Wakil Kepala Pondok Pesantren Girikusumo, Muhammad Hanif Maimun, mengatakan Grebeg Suro merupakan tradisi yang rutin dilaksanakan setiap tahun sebagai bentuk pelestarian nilai-nilai keislaman dan budaya yang diwariskan para pendahulu.
“Setiap tahun kami mengadakan kirab pusaka, mujahadah banyu kendi, dan sedekah berupa gunungan hasil bumi serta palawija. Kegiatan ini menjadi bagian dari tradisi yang terus kami lestarikan,” ujarnya, Senin, 15 Juni 2026.
Dalam kirab tersebut, terdapat empat kotak kayu yang dibawa para ahli waris Ponpes Girikusumo. Kotak-kotak tersebut berisi empat pusaka peninggalan para pengasuh terdahulu, yakni KH Muhammad Hadi bin KH Muhammad Tohir, KH Muhammad Zahid bin KH Muhammad Hadi, KH Zaenuri bin KH Muhammad Hadi, dan KH Muhammad Zuhri bin KH Muhammad Zahid.
Hanif menjelaskan, 40 kendi itu memiliki makna filosofis yang berkaitan dengan perjalanan spiritual dalam Islam. Angka 40 merupakan simbol tirakat atau laku spiritual yang lazim dilakukan selama 40 hari dalam tradisi thariqah.

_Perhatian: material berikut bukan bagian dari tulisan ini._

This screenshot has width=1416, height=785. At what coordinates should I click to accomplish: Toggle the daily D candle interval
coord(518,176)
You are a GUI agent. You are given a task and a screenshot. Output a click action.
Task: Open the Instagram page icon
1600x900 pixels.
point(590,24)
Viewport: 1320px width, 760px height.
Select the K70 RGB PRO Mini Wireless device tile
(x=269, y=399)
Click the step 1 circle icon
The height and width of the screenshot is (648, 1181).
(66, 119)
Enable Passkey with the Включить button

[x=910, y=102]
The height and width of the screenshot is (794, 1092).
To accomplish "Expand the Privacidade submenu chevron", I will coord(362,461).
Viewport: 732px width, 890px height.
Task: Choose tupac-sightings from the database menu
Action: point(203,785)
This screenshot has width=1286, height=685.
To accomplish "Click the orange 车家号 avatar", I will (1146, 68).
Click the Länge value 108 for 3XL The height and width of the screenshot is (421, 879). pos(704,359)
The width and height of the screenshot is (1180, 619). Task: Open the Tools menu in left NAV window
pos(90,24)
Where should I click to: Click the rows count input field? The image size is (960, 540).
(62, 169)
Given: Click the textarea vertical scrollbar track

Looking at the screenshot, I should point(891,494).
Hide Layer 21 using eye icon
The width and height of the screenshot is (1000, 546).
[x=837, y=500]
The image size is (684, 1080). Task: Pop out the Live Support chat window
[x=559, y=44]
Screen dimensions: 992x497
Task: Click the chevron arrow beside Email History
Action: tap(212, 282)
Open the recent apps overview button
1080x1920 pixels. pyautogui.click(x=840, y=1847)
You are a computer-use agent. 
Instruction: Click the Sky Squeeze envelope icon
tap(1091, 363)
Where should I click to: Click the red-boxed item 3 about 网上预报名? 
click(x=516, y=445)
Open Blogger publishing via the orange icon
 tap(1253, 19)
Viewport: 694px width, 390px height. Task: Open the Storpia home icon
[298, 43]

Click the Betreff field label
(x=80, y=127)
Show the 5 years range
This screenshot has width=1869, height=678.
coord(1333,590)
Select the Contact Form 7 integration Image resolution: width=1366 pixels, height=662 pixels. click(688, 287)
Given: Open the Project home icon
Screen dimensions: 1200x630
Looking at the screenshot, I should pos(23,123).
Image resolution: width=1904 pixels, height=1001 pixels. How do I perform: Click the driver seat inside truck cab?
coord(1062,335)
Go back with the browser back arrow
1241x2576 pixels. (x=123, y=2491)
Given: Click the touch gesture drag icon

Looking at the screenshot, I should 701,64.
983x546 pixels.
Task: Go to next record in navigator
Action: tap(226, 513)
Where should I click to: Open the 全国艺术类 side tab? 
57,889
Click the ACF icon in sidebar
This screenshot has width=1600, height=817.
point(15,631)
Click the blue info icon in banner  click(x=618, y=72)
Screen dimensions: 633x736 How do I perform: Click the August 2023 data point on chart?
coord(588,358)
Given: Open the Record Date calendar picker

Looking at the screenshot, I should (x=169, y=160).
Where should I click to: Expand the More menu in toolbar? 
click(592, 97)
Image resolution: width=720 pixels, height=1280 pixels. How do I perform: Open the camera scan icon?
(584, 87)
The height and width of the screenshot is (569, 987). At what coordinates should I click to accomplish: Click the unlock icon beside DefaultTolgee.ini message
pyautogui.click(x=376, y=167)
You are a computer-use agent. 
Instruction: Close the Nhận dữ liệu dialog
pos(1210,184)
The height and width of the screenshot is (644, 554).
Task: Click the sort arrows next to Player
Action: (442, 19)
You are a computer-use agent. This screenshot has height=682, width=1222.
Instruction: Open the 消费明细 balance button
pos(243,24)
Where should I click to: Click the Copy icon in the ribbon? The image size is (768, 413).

“Angka 40 kami ambil secara simbolis. Dalam dunia thariqah maupun tradisi Islam, tirakat biasanya dilakukan selama 40 hari. Karena itu, 40 kendi ini menjadi simbol ikhtiar spiritual dan doa bersama,” katanya.
Menurutnya, pelaksanaan Grebeg Suro dari tahun ke tahun tidak mengalami perubahan yang signifikan. Pondok Pesantren Girikusumo tetap mempertahankan pakem yang telah diwariskan para pendahulu, meski terdapat sejumlah penyempurnaan pada aspek teknis pelaksanaan.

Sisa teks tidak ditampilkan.